Yeah, absolutely. The big surprise was seeing how well they actually still worked, even at that scale. It still does it.
Do you feel like there is self-discovery or self-expression in your work?
I think I try and pretend it’s always aloof, that it’s some serious, conceptual exercise. But I am a human being and of course how you feel affects the paintings you make, whether you like it or not. However, I don’t think I would really call it my self-expression. A friend of mine told me, “I don’t have feelings, I have thoughts.” I don't think it’s quite like that for me, but I do want them to be more about thought than feeling.
For the viewer, feeling is inevitable, especially since I use works by Expressionist painters.

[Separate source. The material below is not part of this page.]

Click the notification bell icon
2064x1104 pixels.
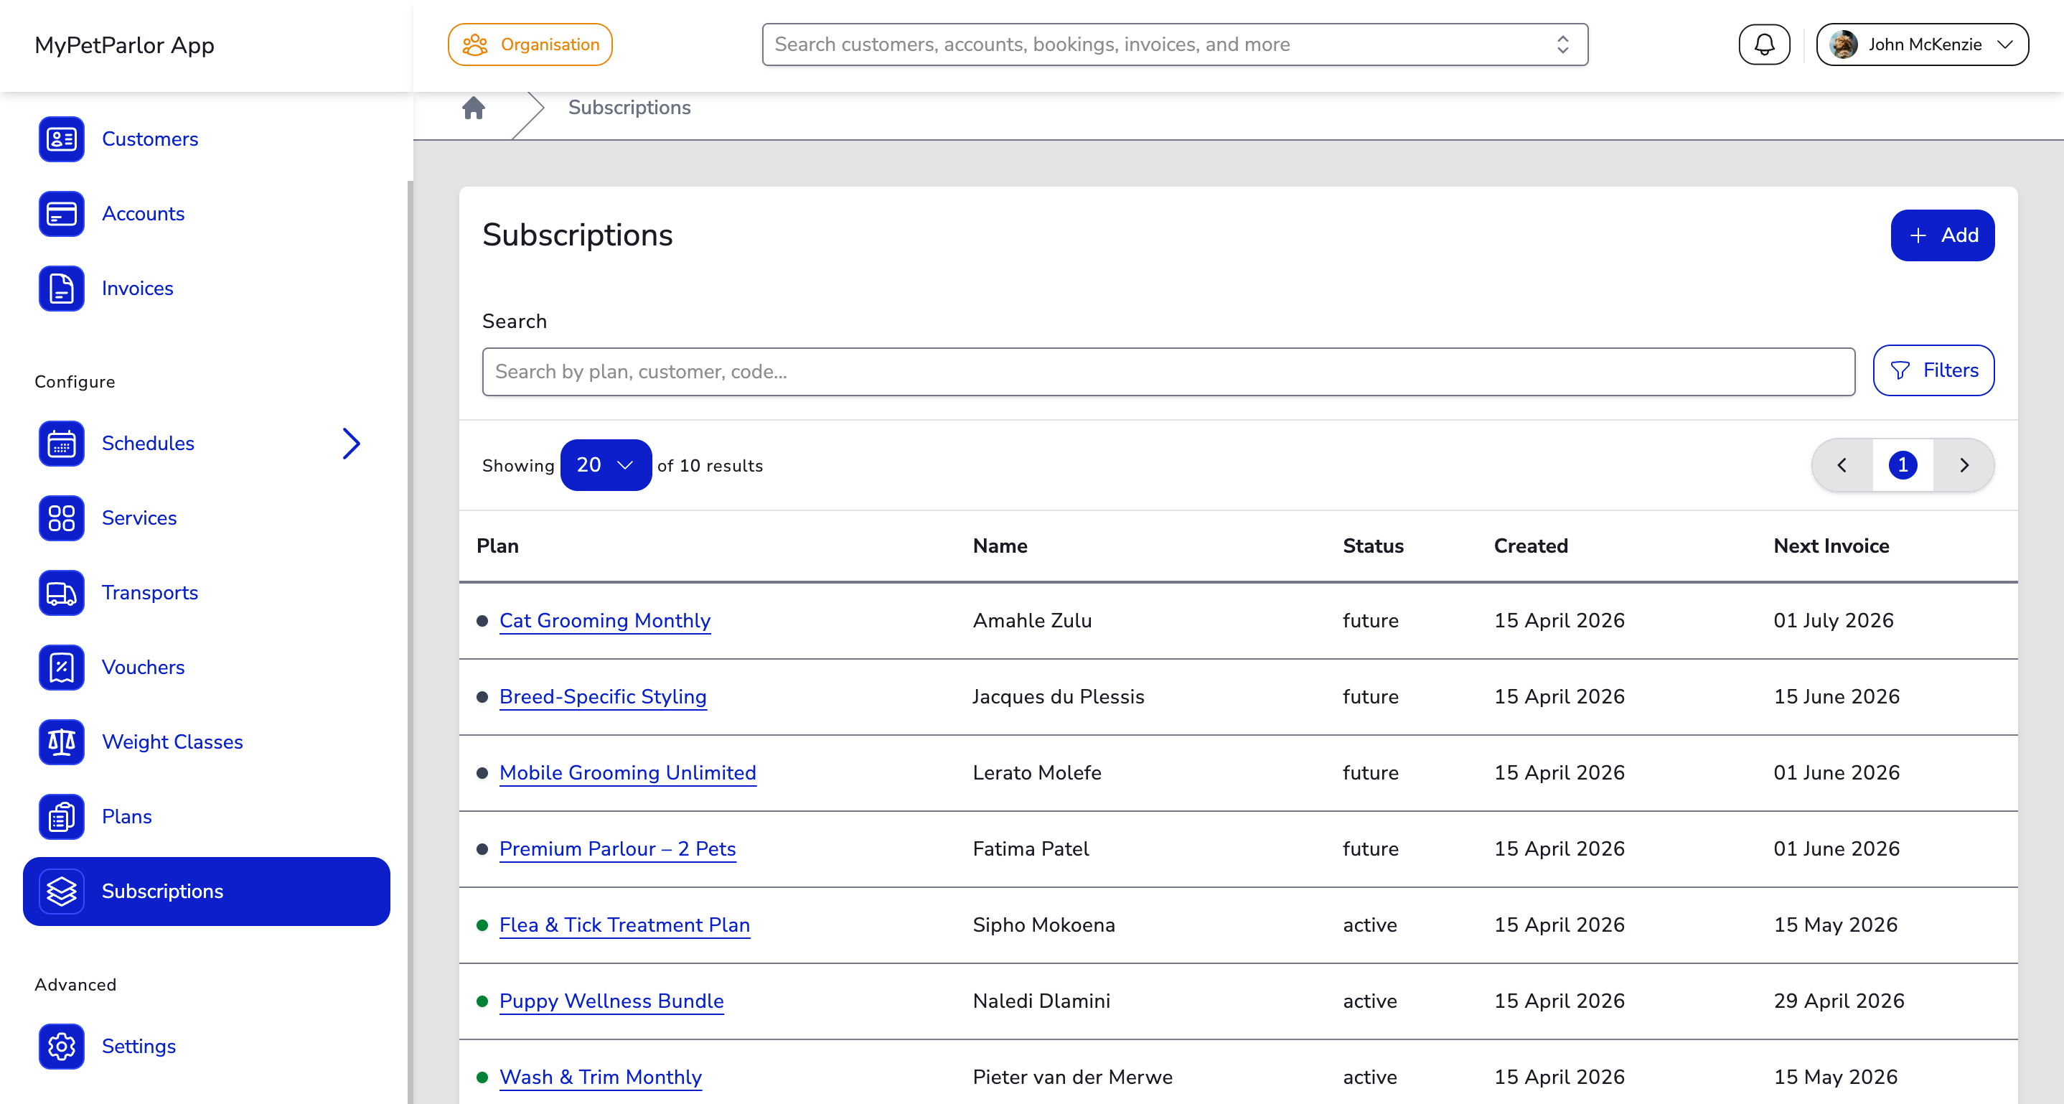(1764, 45)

In the original artwork there is obvious emotion, and I am piggy-backing off of that and using their emotion, but it becomes slightly more complicated than that.
It’s more about that vibrating energy I was talking about earlier, I think that’s where I exist in the paintings, in that cogitation. Because I give off that vibrating energy, too.
Your work does create another dimension when you are sitting with it and presently experiencing it.
I hope so. One day I want to make a painting that replaces a television. The closest I’ve gotten is in my parents living room where they have one of my paintings next to the TV (laughs).